» Records shown
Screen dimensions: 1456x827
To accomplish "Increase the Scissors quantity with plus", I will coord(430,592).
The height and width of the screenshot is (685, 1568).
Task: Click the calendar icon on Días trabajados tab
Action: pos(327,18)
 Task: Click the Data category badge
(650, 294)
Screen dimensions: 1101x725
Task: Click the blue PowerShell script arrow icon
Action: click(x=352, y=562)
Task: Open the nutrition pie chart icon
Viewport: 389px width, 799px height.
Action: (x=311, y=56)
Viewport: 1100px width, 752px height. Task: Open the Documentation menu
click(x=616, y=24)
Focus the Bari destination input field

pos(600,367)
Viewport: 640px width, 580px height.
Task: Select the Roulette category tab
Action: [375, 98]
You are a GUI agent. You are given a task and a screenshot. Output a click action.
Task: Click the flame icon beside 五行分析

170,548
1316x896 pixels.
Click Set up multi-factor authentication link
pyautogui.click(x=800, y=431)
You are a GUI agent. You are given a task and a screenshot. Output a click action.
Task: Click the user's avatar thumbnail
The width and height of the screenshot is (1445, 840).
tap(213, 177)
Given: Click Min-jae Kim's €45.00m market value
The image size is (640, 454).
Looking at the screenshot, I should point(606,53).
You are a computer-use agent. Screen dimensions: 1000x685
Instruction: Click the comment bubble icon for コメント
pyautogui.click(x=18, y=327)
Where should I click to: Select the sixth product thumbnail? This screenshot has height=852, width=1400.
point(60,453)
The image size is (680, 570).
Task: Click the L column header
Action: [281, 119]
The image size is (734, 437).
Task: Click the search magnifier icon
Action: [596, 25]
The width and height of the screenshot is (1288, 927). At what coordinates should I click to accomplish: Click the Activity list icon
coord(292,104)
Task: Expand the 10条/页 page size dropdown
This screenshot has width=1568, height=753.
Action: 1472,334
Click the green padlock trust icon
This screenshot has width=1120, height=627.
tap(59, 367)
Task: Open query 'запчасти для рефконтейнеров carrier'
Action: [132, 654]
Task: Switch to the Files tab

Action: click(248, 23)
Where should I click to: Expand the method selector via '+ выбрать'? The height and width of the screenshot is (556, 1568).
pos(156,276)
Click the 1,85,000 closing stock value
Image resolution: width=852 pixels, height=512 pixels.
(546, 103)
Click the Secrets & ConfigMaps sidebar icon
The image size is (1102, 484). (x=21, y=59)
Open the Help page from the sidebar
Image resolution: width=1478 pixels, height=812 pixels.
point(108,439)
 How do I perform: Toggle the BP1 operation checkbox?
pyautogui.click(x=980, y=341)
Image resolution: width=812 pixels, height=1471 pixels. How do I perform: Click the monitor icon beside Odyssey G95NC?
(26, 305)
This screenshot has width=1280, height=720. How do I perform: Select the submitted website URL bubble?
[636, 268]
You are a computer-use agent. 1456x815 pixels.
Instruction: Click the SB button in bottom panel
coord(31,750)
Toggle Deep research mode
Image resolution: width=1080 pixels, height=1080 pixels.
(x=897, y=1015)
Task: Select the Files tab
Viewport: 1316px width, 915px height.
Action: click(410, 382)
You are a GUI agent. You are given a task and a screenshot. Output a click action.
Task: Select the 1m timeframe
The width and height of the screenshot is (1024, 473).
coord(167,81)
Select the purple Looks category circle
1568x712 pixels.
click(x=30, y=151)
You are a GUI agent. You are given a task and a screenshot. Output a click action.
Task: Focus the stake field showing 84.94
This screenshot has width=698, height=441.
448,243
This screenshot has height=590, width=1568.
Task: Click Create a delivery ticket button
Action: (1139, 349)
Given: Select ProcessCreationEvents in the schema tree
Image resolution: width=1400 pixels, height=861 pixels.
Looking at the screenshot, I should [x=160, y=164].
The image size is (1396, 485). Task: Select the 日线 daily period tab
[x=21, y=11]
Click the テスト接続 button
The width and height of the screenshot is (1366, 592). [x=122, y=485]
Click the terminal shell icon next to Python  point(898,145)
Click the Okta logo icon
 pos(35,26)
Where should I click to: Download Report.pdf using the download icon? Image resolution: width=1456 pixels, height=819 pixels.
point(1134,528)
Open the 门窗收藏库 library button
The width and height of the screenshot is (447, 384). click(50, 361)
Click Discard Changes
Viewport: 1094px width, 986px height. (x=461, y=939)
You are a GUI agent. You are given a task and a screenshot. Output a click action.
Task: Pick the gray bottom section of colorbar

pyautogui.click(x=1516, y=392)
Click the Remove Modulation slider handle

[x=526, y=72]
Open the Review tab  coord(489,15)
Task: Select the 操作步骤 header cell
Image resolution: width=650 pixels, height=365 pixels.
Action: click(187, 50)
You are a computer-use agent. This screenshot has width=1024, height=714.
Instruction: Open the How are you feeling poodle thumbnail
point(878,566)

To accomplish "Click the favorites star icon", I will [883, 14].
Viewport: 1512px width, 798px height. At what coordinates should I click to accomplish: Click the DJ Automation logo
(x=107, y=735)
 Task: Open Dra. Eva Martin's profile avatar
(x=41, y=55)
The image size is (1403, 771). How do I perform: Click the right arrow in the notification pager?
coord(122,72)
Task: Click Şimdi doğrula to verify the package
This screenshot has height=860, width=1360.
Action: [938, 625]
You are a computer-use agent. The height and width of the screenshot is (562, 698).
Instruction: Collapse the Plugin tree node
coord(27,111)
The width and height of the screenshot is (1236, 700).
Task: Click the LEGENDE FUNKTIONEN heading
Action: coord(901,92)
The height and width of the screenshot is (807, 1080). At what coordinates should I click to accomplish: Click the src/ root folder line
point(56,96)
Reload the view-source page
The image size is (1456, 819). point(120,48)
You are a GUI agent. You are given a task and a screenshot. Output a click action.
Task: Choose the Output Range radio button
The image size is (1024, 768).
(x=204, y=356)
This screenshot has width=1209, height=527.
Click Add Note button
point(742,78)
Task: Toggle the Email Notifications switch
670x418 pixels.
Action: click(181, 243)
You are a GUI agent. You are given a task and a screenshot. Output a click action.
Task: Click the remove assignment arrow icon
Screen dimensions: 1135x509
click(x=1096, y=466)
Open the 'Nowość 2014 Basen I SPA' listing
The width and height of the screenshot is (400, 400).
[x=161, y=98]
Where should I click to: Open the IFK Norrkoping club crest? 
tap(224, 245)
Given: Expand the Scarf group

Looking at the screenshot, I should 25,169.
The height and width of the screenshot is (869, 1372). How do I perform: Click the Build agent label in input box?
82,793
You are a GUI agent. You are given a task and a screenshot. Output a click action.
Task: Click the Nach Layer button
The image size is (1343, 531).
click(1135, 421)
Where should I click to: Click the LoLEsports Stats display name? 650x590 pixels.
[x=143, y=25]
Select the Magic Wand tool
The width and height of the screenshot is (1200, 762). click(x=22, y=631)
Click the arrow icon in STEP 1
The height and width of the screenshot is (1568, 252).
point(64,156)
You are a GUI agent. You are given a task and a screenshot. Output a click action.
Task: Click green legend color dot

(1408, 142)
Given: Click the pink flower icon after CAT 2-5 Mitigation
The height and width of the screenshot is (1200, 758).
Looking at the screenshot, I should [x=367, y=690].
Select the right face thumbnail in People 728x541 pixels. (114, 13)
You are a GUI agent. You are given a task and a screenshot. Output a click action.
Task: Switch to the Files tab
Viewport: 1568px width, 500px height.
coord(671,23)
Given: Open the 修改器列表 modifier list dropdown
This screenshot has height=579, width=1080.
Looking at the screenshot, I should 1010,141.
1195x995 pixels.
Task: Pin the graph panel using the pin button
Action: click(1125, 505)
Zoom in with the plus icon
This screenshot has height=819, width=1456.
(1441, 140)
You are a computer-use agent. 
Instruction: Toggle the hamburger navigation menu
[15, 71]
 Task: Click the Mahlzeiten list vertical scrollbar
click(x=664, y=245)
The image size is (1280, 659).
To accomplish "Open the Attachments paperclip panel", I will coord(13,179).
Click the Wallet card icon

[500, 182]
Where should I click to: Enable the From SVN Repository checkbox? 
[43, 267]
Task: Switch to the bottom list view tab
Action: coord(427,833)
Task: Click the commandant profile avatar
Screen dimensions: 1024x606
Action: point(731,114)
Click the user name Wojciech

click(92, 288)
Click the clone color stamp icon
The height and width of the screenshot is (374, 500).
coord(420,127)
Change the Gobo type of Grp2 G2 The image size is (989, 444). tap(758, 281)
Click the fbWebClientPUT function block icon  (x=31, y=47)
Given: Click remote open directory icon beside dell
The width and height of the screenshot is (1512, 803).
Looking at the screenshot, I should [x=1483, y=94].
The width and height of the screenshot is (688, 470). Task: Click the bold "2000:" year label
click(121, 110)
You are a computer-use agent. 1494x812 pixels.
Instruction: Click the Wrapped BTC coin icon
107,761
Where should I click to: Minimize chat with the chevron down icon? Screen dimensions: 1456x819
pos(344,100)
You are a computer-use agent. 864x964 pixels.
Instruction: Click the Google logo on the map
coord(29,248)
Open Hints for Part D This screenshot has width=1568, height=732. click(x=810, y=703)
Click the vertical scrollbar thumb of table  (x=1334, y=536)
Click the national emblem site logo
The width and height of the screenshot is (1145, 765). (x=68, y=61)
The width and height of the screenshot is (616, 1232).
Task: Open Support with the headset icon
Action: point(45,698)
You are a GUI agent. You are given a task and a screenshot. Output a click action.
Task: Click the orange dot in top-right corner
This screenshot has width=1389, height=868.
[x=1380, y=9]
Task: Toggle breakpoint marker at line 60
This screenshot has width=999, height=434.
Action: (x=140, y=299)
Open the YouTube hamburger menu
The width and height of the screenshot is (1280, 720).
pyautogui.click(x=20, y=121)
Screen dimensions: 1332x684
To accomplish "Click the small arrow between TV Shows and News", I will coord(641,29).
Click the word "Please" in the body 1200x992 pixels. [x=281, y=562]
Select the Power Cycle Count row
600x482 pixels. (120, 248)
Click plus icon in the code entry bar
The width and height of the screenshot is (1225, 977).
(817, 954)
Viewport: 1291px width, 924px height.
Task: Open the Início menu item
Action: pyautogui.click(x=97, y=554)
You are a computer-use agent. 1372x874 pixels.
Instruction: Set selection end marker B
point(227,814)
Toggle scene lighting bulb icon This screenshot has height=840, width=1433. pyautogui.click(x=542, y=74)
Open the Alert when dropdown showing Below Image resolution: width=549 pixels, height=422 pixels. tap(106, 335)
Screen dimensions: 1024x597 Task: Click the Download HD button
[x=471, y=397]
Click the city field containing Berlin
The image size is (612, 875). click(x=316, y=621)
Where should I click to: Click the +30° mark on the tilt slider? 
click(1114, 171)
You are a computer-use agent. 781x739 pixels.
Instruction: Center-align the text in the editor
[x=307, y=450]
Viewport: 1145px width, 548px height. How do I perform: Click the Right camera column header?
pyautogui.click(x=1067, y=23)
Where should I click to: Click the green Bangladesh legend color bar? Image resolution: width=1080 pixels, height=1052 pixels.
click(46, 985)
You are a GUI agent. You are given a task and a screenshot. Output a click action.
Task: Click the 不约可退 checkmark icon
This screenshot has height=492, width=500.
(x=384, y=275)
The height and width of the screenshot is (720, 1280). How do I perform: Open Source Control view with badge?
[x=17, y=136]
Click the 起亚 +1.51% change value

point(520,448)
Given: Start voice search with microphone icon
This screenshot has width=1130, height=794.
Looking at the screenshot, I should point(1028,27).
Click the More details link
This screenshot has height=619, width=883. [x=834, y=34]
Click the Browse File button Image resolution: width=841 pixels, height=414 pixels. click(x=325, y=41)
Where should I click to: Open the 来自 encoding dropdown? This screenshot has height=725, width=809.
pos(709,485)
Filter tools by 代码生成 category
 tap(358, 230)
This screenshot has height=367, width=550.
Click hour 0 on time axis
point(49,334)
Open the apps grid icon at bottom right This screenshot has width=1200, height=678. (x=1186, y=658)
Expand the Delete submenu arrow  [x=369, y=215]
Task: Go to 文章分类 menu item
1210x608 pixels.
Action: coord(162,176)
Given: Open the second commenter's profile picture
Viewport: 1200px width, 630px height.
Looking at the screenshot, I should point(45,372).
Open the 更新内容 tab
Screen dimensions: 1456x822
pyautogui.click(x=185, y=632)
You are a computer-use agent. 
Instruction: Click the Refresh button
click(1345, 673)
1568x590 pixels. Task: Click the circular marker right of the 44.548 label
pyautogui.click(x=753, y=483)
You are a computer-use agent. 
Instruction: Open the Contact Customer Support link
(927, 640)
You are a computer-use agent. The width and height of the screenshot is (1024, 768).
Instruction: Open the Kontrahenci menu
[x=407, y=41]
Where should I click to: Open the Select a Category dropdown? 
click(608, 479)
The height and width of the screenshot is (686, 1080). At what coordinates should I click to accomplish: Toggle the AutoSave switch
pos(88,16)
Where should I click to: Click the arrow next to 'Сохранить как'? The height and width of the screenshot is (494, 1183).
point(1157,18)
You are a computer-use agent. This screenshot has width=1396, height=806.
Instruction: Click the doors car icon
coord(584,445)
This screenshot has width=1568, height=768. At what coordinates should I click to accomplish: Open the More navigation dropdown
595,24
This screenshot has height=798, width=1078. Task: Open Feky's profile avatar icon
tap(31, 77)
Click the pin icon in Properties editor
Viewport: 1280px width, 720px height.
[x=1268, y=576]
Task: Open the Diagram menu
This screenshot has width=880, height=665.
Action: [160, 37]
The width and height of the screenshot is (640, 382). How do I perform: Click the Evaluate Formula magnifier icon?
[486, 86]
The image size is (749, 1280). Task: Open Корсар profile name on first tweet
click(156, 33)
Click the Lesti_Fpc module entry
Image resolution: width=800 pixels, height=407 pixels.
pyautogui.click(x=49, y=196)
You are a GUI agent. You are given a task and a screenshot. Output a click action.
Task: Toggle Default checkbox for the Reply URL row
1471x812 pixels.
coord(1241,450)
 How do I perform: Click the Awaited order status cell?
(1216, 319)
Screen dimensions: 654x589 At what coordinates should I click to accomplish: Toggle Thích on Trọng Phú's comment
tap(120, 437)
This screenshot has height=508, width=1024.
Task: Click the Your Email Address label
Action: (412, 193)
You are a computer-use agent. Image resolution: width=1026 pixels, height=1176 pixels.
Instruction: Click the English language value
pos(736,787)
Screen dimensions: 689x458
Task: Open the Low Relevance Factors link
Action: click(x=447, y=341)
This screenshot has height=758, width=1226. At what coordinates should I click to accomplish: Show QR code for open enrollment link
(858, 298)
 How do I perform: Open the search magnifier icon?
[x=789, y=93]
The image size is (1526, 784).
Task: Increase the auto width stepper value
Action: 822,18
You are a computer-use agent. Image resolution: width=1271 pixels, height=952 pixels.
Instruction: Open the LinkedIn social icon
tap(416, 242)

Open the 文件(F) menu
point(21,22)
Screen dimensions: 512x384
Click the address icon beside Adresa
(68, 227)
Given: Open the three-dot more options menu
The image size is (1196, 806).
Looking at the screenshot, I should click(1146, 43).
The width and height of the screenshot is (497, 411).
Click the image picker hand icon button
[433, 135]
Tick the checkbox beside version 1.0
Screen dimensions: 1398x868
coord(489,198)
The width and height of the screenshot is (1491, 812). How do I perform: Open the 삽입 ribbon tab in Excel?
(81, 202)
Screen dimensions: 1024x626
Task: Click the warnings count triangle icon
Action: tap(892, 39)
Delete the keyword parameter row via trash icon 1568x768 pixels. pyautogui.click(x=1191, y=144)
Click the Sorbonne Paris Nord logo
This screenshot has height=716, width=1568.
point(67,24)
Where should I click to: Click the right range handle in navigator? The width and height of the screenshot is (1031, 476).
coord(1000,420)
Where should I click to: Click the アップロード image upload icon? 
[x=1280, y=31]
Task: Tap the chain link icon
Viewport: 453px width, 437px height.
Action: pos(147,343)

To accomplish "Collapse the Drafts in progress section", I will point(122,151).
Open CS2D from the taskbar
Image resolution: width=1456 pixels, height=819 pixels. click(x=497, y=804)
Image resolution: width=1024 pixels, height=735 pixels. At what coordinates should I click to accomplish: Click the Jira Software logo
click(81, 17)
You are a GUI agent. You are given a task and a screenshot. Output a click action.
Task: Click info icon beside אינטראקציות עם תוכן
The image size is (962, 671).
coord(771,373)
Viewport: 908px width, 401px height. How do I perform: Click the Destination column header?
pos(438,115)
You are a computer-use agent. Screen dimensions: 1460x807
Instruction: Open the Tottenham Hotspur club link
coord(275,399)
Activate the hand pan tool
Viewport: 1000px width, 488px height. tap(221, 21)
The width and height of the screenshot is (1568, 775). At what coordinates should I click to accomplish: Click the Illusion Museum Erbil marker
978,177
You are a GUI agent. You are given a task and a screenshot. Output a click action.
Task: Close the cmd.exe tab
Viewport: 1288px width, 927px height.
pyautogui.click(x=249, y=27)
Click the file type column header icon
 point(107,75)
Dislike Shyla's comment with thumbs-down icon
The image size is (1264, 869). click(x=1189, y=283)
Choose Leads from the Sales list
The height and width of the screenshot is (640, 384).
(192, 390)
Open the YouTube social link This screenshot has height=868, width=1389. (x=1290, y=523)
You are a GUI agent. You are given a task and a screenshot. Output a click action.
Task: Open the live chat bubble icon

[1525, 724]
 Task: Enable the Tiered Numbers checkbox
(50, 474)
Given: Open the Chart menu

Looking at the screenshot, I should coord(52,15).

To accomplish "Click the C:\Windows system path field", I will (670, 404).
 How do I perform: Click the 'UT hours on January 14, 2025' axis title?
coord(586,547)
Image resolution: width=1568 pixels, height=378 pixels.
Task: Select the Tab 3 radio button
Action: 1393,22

» Problem description
Reproduce everything from the line containing "You are a computer-use agent. Screen dimensions: 1000x685" down to the line containing "Action: [596, 25]", with both of those lines included.

» Exercise response
You are a computer-use agent. Screen dimensions: 1000x685
Instruction: Click the comment bubble icon for コメント
pyautogui.click(x=18, y=327)
Where should I click to: Select the sixth product thumbnail? This screenshot has height=852, width=1400.
point(60,453)
The image size is (680, 570).
Task: Click the L column header
Action: [281, 119]
The image size is (734, 437).
Task: Click the search magnifier icon
Action: [596, 25]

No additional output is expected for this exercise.